O movimento que muda o jogo
A venda da Schroders para a Nuveen por US$13,4 bilhões (aprox. R$68,3 bilhões com US$1 = R$5,10) funcionou como um gatilho. Internamente sinaliza que mesmo gestores europeus de topo podem ser alvos de compras transatlânticas. Vamos aos fatos: instituições americanas dispõem de capital e preferem comprar redes de distribuição e bases de clientes estabelecidas em vez de construir do zero.
Isso significa que a consolidação não é apenas uma moda. Pressões estruturais, como compressão de taxas, aumento do custo regulatório e a necessidade de investir em tecnologia, empurram gestores ao M&A para ganhar escala e preservar margens. Gestores alternativos, com grandes pools de capital, aparecem como compradores especialmente ativos. Compram capacidade de distribuição e licenças locais de uma tacada, acelerando a expansão internacional.

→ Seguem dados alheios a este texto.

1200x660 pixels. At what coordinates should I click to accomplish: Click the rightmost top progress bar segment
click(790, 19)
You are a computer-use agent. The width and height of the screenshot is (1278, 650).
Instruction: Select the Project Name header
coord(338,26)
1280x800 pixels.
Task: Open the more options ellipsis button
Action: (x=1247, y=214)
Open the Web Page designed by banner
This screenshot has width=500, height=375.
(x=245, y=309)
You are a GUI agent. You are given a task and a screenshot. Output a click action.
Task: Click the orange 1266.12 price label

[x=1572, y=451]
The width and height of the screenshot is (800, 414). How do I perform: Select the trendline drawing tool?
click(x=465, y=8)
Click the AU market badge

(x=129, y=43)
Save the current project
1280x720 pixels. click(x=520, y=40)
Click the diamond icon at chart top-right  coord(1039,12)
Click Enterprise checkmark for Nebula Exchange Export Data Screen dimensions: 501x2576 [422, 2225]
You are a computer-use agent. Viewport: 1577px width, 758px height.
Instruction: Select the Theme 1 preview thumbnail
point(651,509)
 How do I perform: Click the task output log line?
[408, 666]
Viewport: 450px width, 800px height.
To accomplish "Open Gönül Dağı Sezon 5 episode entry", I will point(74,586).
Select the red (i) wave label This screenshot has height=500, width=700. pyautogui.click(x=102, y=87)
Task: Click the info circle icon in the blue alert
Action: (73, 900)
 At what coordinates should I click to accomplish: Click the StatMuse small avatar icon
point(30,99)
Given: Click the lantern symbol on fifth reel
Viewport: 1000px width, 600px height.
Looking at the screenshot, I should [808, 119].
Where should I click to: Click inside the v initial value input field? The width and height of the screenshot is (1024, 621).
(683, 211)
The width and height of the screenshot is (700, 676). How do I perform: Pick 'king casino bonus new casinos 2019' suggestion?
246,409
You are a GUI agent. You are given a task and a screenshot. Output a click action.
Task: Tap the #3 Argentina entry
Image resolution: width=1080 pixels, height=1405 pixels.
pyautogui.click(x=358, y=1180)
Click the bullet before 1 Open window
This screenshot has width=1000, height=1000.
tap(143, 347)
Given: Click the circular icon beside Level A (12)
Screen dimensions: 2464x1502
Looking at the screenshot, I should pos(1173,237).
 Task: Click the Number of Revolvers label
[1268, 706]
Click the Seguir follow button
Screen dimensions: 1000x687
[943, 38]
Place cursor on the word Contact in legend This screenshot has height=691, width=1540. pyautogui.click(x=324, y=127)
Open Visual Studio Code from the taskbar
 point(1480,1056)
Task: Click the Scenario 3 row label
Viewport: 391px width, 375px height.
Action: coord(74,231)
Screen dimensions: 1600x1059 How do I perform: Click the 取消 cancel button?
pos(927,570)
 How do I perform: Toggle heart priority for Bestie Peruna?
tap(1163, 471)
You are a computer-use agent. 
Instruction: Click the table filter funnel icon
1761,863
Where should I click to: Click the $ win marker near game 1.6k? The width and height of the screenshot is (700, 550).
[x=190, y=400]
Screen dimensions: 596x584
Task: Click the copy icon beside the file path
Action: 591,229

Que nomes olhar? Brookfield Asset Management (BAM, NYSE/TSX) tem caixa e escala para protagonizar operações maiores. Affiliated Managers Group (AMG, NYSE) opera por participações e se beneficia de um mercado com mais transações. E boutiques como Silvercrest (SAMG, NASDAQ) representam alvos típicos: clientes leais, gestão concentrada e optionalidade de prêmio de aquisição.
A oportunidade para investidores é dupla. Primeiro, a compra de casas europeias entrega acesso imediato a clientes e licenças locais, reduzindo tempo e custo de entrada em mercados estrangeiros. Segundo, anúncios de M&A frequentemente elevam cotações por prêmios de aquisição no curto prazo. A questão que surge é: esses ganhos persistirão após o fechamento e a integração operacional?
Os riscos são substanciais. Integração falha pode consumir sinergias prometidas. Gestores-chave e clientes podem sair após mudança de controle. Reguladores de diferentes jurisdições vão escrutinar operações transfronteiriças; alguns centros, como o ADGM (Abu Dhabi Global Market), exigem conformidade específica e critérios locais que complicam estruturas societárias. Além disso, cenário macro adverso, com juros em alta ou volatilidade, tende a reduzir o apetite por M&A e a recalibrar avaliações.
No radar do investidor ativo, acompanhe anúncios de M&A, alterações nas receitas recorrentes, velocidade de integração tecnológica e sinais de retenção de equipes. Monitorar comunicados e apresentações pós-fechamento ajuda a avaliar se o prêmio se traduz em valor sustentável.
Estratégia prática: combine large caps mais estáveis com boutiques que ofereçam optionalidade de M&A, mas mantenha disciplina de risco. Não se trata de garantia de retorno. Este texto não é aconselhamento personalizado. Consulte seu assessor financeiro e verifique implicações tributárias locais antes de decidir.